▶ [CONSIGNES]:
1: Relevez toutes les fonctions que le texte source attribue à Georges Zaragoza.
2: Traduisez en anglais cette phrase du texte source : « La mise en scène, résolument moderne, de cette pièce inspirée par l’histoire romaine suscite le plus grand intérêt des spécialistes de l’Antiquité. »
3: Reprenez le texte source depuis "Thierry Grandjean : Depuis" jusqu'à "répertoire classique ?", en changeant "troupe" en "compagnie".

── TEXTE SOURCE

Interview de Georges Zaragoza : Pour une mise en scène actualisée de la tragédie Bérénice
Le vendredi 12 mai 2017, la troupe des Compagnons d’Éleusis a représenté une nouvelle fois Bérénice au Théâtre Municipal de la Cité des Images. La mise en scène, résolument moderne, de cette pièce inspirée par l’histoire romaine suscite le plus grand intérêt des spécialistes de l’Antiquité. Georges Zaragoza, directeur de la troupe, metteur en scène, acteur et professeur de littérature comparée, a accepté de répondre à nos questions sur cette version originale de la tragédie racinienne.
Thierry Grandjean : Depuis la création de votre troupe en 1971, avez-vous souvent représenté des versions modernes de pièces du répertoire classique ?

────
── ENTRÉES FOURNIES

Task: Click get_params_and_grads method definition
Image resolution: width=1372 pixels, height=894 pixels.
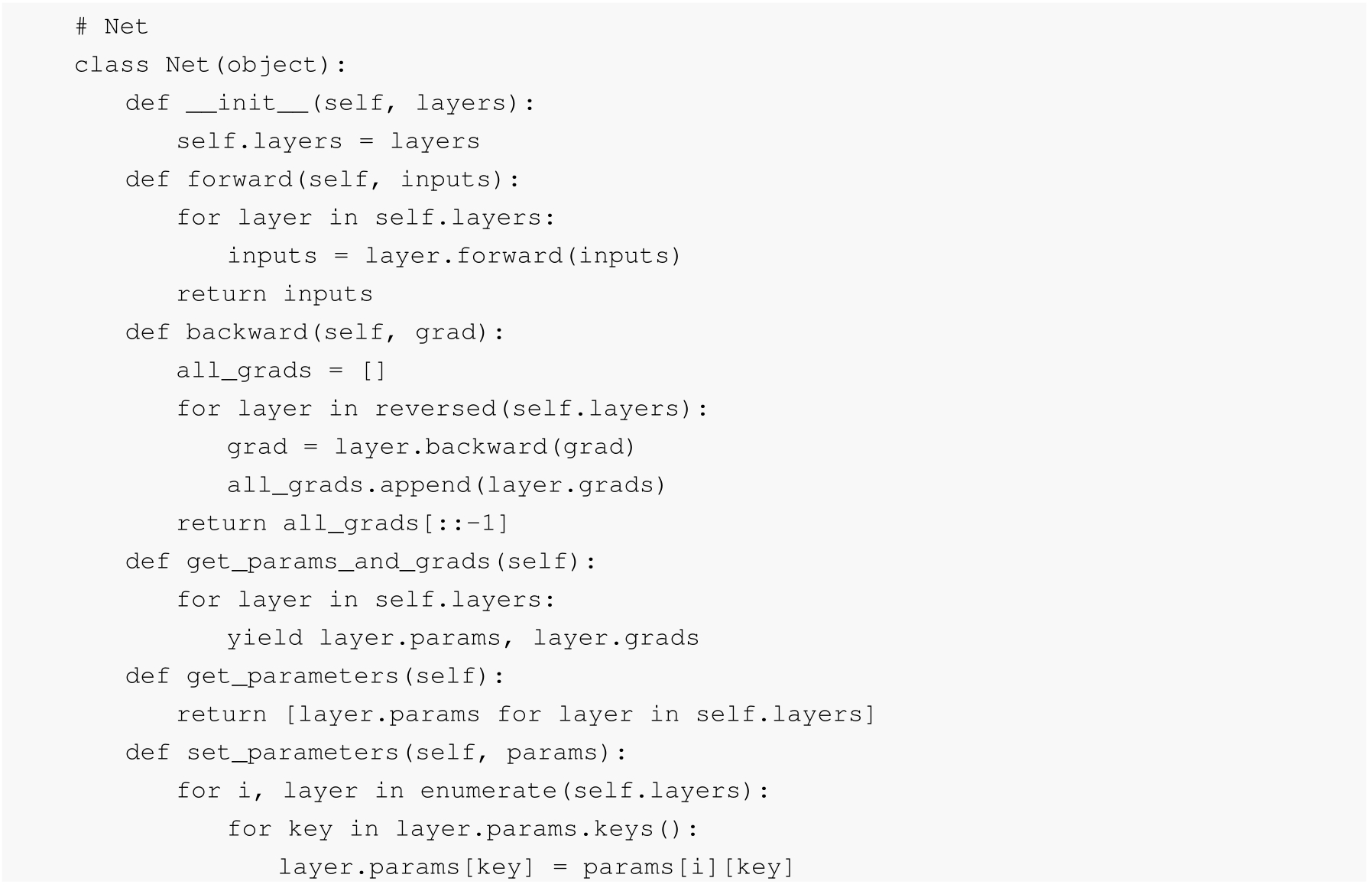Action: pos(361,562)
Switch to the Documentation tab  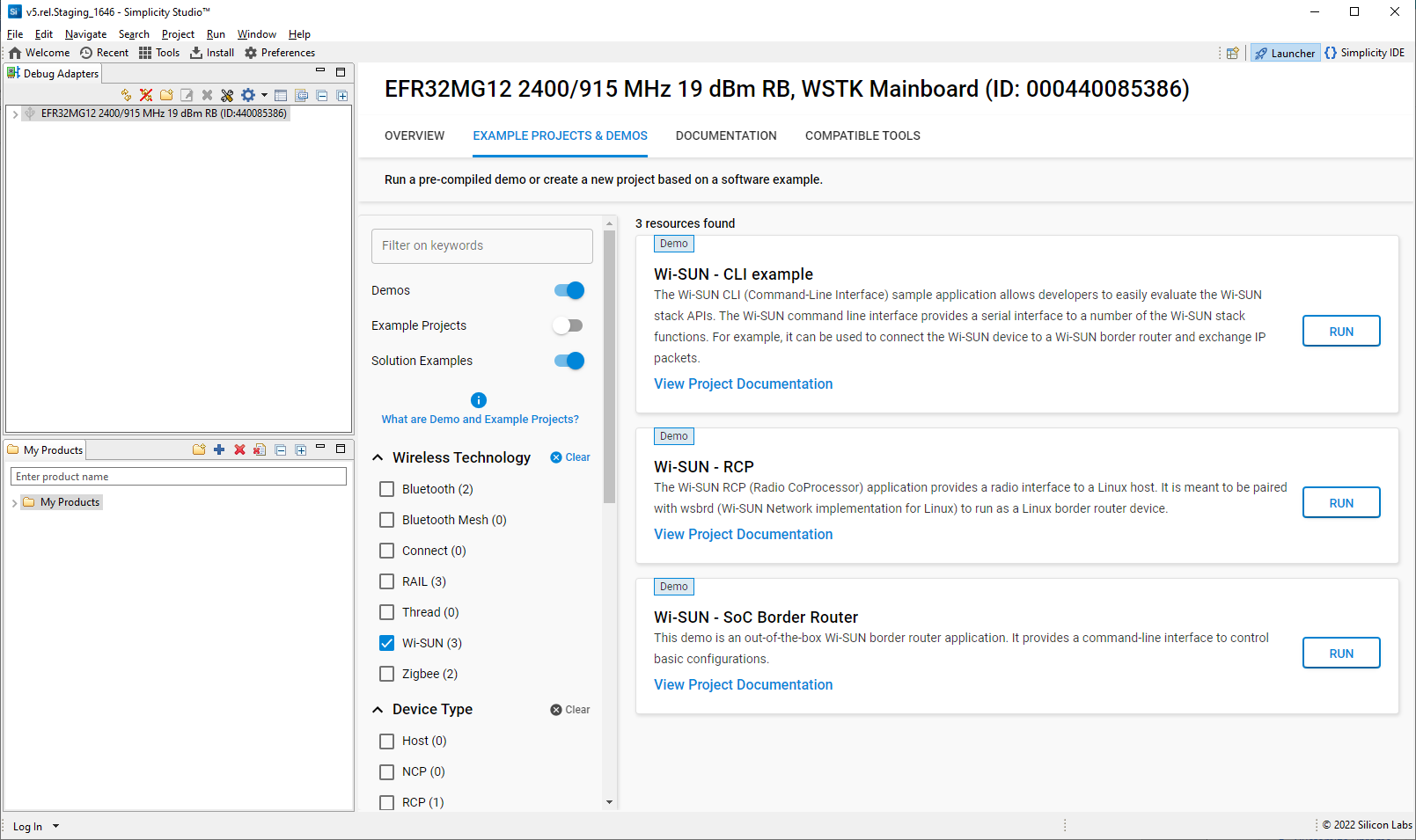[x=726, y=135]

────
── ENTRÉES FOURNIES

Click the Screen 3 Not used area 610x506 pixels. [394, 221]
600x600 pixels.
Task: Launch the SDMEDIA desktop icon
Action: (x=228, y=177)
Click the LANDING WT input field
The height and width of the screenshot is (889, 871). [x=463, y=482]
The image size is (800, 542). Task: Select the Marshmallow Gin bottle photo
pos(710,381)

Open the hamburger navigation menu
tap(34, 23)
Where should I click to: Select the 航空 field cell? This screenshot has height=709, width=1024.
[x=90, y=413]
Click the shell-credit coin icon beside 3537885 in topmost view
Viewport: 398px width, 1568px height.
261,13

────

▶ [RÉSULTATS]:
1:
- directeur de la troupe
- metteur en scène
- acteur
- professeur de littérature comparée

2: The resolutely modern staging of this play inspired by Roman history is drawing the keenest interest from specialists in Antiquity.

3:
Thierry Grandjean : Depuis la création de votre compagnie en 1971, avez-vous souvent représenté des versions modernes de pièces du répertoire classique ?